Maya Morokuni, a 26-year-old graduate student in Sasebo in Nagasaki Prefecture, sent an email to prefectural officials in charge of the relay on Feb. 24, telling them that she no longer wanted to be a torchbearer.
“Mr. Mori made misogynistic remarks, and I don’t think changing the head of the committee will solve the problem,” she wrote.
On Feb. 26, shortly before the prefectural government released the list of torchbearers to the public, Morokuni received a reply from the officials. They said they planned to list the reason for her decision as “dissatisfaction with the committee.”
Eight minutes later, she received another email from them, proposing “various reasons” for why she bowed out of the relay.

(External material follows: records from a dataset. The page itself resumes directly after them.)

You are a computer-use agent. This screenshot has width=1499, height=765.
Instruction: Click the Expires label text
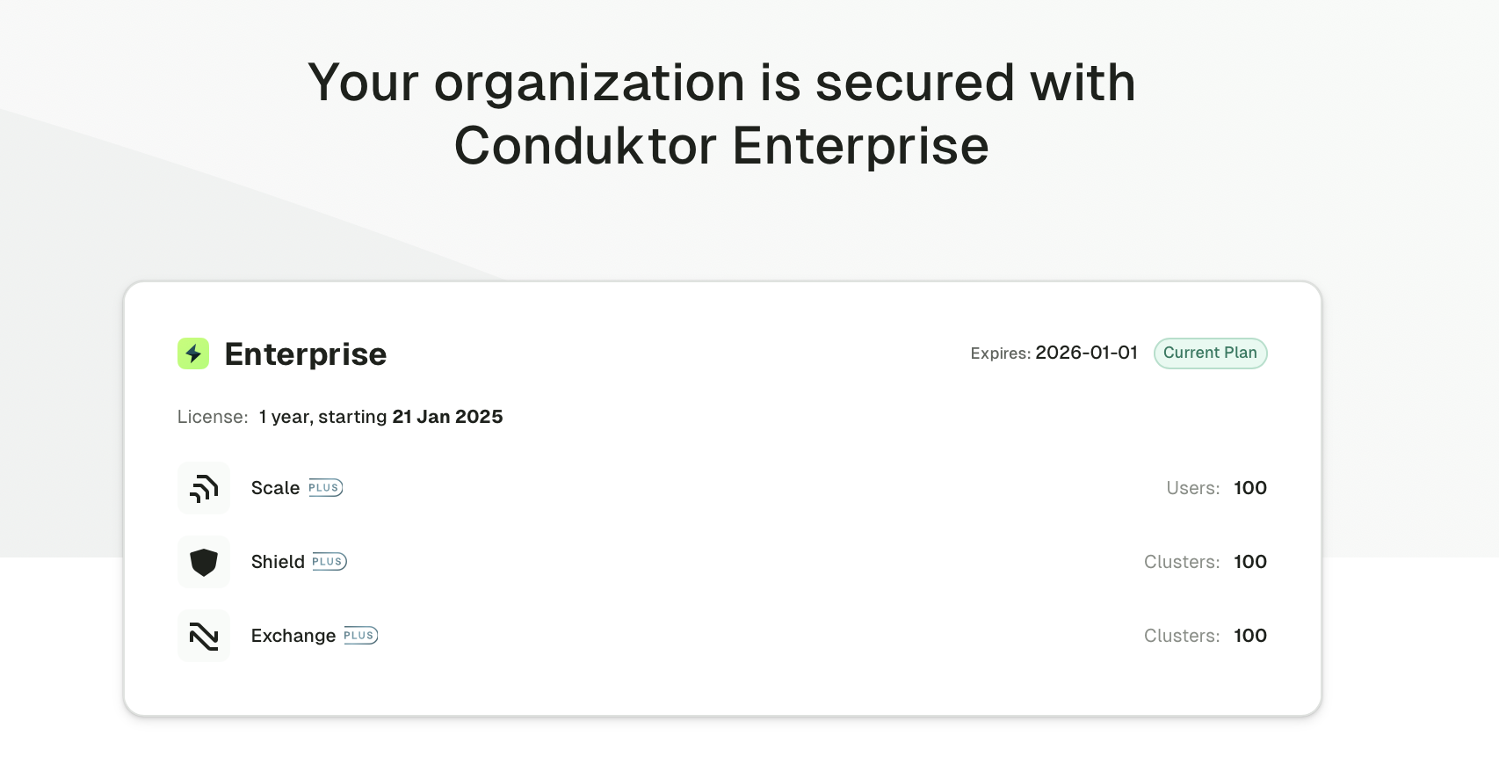pos(1000,353)
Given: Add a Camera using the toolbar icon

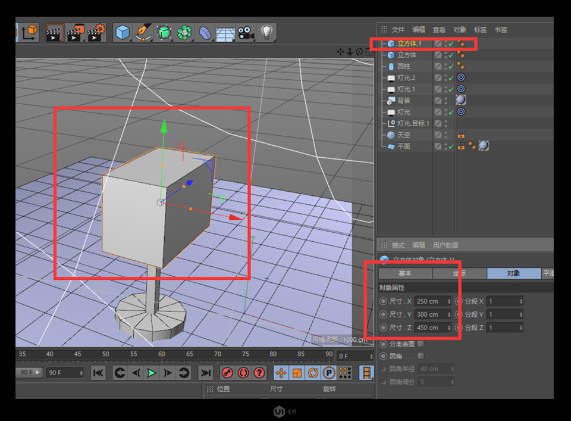Looking at the screenshot, I should pos(245,33).
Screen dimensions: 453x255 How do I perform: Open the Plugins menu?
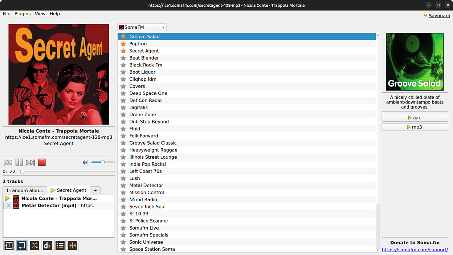coord(23,14)
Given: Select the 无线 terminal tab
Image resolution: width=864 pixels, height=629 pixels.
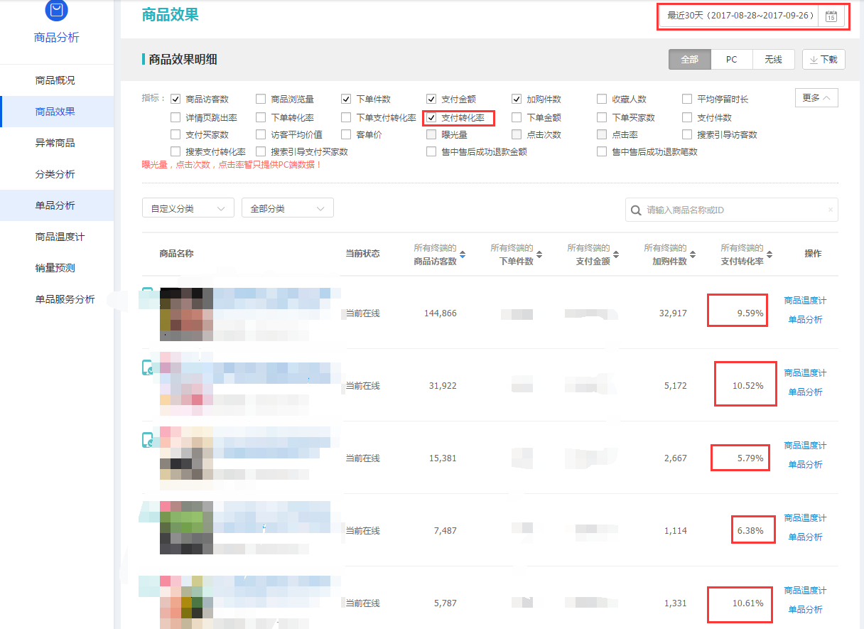Looking at the screenshot, I should [x=773, y=60].
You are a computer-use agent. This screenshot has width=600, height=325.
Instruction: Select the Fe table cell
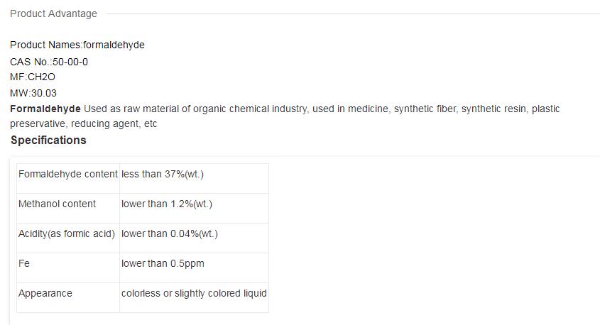[x=24, y=263]
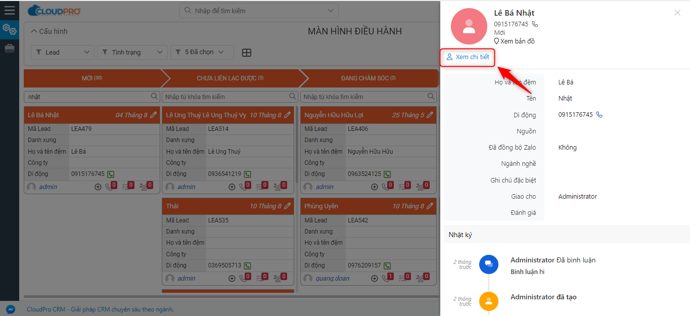Click the Xem chi tiết link
690x316 pixels.
coord(468,57)
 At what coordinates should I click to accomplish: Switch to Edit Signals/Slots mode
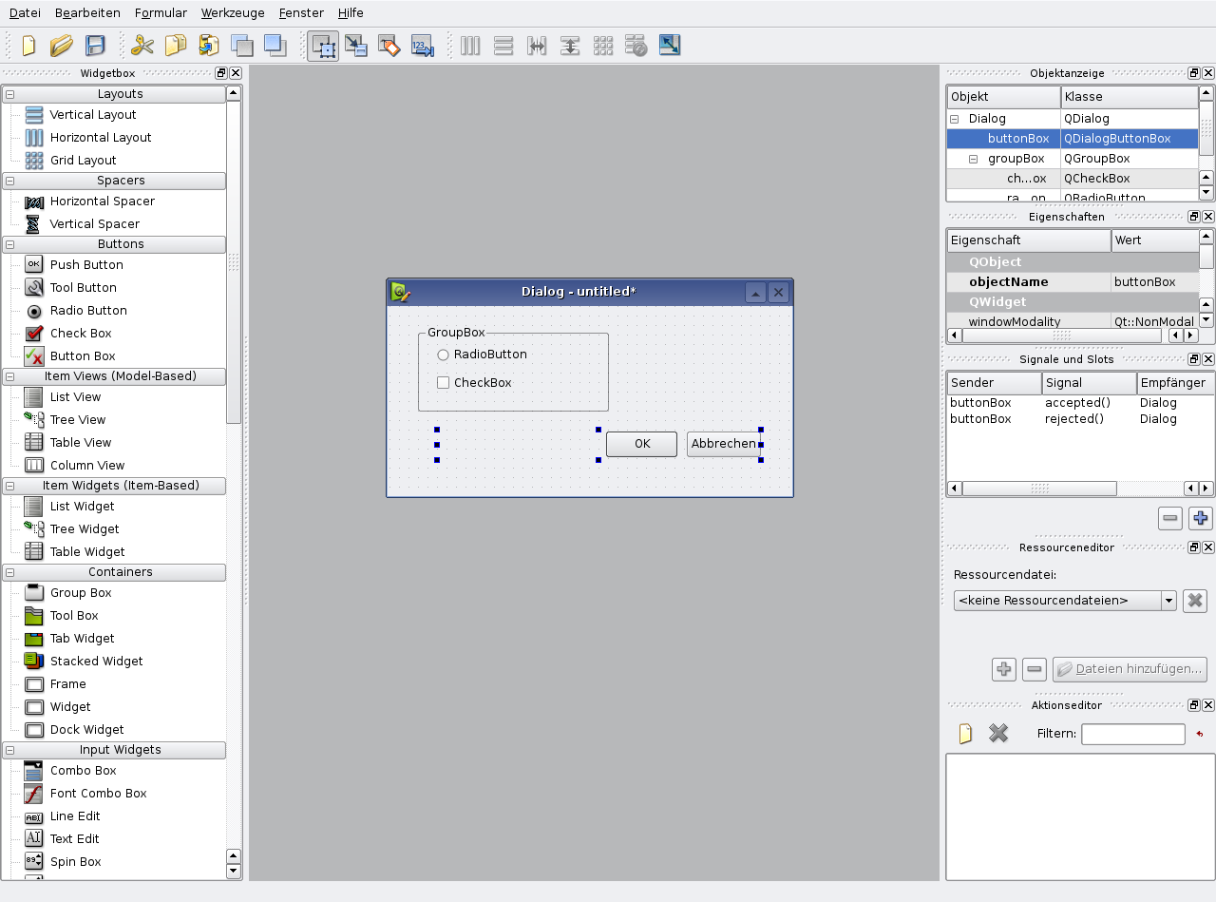(x=355, y=46)
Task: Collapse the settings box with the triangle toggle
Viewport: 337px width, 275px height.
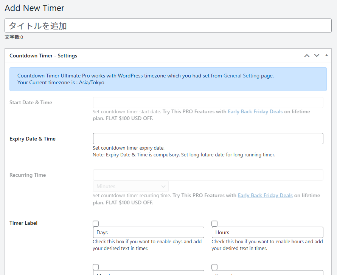Action: [326, 55]
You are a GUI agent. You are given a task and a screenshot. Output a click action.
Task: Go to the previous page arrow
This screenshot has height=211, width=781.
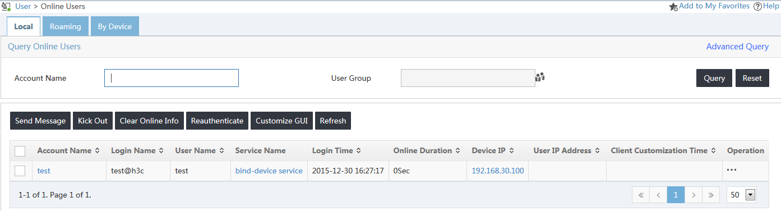[x=658, y=195]
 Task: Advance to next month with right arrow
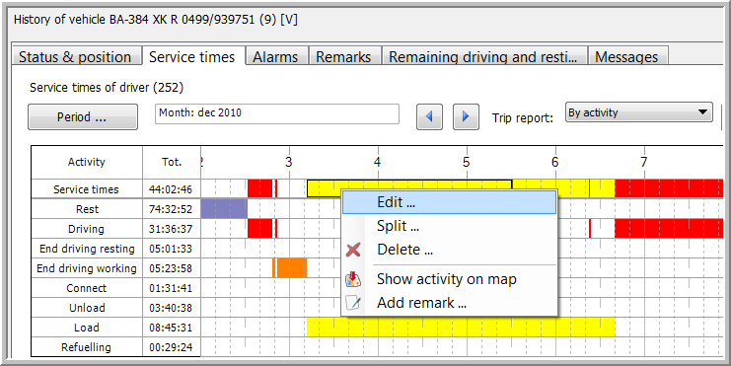click(x=466, y=116)
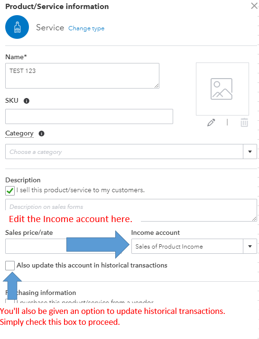Viewport: 259px width, 339px height.
Task: Open the Income account dropdown arrow
Action: 250,246
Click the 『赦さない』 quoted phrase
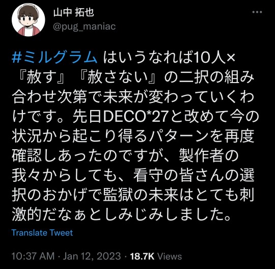Viewport: 275px width, 269px height. pos(117,77)
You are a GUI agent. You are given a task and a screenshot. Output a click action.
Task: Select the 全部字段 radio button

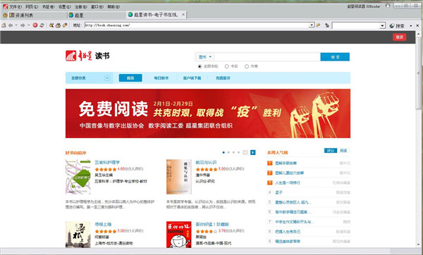click(x=200, y=66)
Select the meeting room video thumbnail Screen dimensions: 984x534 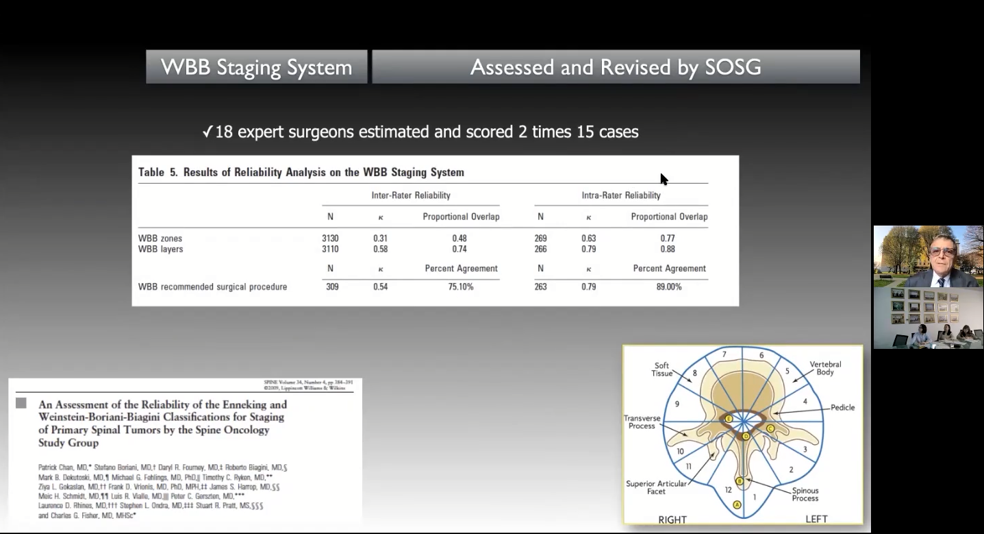tap(928, 318)
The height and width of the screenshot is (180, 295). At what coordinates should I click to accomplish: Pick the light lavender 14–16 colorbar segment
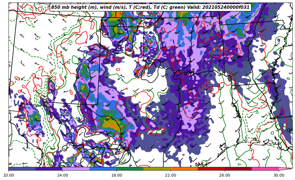76,169
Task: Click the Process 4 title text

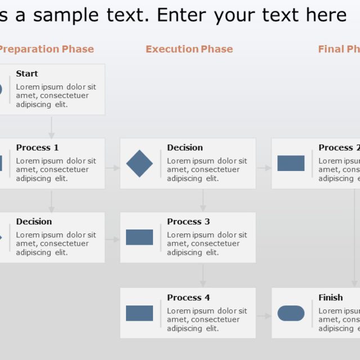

Morokuni rejected both proposals.
In the end, the prefectural government’s website said Morokuni withdrew from the relay because of Mori’s comments.
“I felt that they wanted to eliminate the word ‘Mori,’” Morokuni said.
A prefectural official in charge of sports promotion told The Asahi Shimbun that the proposed changes were made because officials were “worried about the effect of the announcement on her.”
Morokuni, who studies gender equality at the graduate school, said she felt that the officials wanted her “to read the situation by proposing the different language.”
Mori, a former prime minister who still wields significant influence, resigned as president of the Tokyo Olympic organizing committee on Feb. 12 after coming under international criticism for saying that women prolong meetings because they are competitive and talk too much.